「こんなにも愛してくれた人がいた」孤独死した67歳の弟は寂しい人生? 姉がたどり着いた意外な真実
残された手紙は100通以上。雅樹さんから送ったものはほとんどなかったが、けんかの後に交わしたとみられる文章が見つかった。 「実はとても厳しい第一声を予想していたので、大切な人という優しい字を見てうれしかったです」 雅樹さんも心のこもった言葉をつづっていた。 年に数回だけ会い、北海道や関西を旅行する関係。時には、雅樹さんがロックやジャズ、クラシックなどさまざまなジャンルの音楽を吹き込んだテープを送り、幸恵さんはセーターやマフラーを編んでプレゼントしている。クリスマスカードやバースデーカードの交換も、毎年欠かさなかった。 登記簿によると、雅樹さんは2008年7月に札幌の自宅を購入している。二人はそのころ一緒に住み始めたとみられる。 洋子さんは、異郷で孤独に生きたとばかり思っていた弟の知られざる一面に驚き、手紙を読みふけった。「弟の人生は寂しくなんてなかった。こんなにも愛してくれた人がいたんだ」。洋子さんを含め家族は誰ひとりとして気づいていなかった。
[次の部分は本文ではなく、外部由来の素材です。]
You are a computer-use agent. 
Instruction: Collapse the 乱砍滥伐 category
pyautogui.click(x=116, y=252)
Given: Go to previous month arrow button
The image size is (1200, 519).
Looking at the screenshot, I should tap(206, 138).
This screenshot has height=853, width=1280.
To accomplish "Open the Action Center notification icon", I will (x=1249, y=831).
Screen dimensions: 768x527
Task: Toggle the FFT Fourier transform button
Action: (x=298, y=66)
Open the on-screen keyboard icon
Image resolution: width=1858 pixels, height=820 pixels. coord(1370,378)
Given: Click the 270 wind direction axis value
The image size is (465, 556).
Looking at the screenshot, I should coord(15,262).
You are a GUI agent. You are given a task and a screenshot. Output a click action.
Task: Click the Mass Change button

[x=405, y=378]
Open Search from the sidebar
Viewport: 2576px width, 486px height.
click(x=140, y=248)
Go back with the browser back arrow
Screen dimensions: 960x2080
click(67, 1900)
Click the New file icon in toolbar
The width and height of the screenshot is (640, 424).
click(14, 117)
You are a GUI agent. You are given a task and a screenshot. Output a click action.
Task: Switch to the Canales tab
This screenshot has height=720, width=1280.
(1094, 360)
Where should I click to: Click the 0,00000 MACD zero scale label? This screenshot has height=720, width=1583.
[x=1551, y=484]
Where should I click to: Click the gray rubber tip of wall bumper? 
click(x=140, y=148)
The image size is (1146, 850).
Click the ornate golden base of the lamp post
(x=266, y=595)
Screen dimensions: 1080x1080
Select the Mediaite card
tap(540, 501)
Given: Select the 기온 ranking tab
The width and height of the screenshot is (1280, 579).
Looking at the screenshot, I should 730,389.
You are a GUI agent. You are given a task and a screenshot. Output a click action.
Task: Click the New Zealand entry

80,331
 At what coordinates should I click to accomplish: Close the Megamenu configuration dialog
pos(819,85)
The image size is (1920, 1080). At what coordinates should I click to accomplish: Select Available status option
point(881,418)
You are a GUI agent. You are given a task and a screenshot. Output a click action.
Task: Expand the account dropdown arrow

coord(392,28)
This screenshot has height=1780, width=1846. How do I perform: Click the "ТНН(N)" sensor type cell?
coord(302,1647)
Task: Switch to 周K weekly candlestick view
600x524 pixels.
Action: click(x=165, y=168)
▽雪道を踏みしめて 遺品からは請求書も見つかった。2018年1月の札幌医科大病院のものだ。幸恵さんの入院先だろう。亡くなったのもそのころだったと推測された。自宅の購入年から数えると、二人が一緒に暮らせたのは10年ほど。 「幸恵さんが亡くなって北海道に住み続ける理由を失ったから、関西へ戻ろうとしていたのか」。洋子さんは弟が生前「大阪に転居する」と言った真意を、やっと理解できた。 洋子さんはその後、幸恵さんと姉妹弟子の女性とも会うことができた。彼女は、雅樹さんと幸恵さんが最後に会った場面を語った。雅樹さんが教えてくれたという。 冬の日だった。幸恵さんは入院先の病院から一時帰宅し、「家のお風呂に入りたい」と言ったが、病院に戻る時間が迫っていた。外に出ると、降り積もった雪で辺り一面が真っ白。雅樹さんは、病身の幸恵さんが歩きやすいよう、彼女の少し前に立ち、一歩一歩、靴で雪道を踏みしめながら歩いた。そうしてタクシー乗り場まで一緒に行き、見送ったという。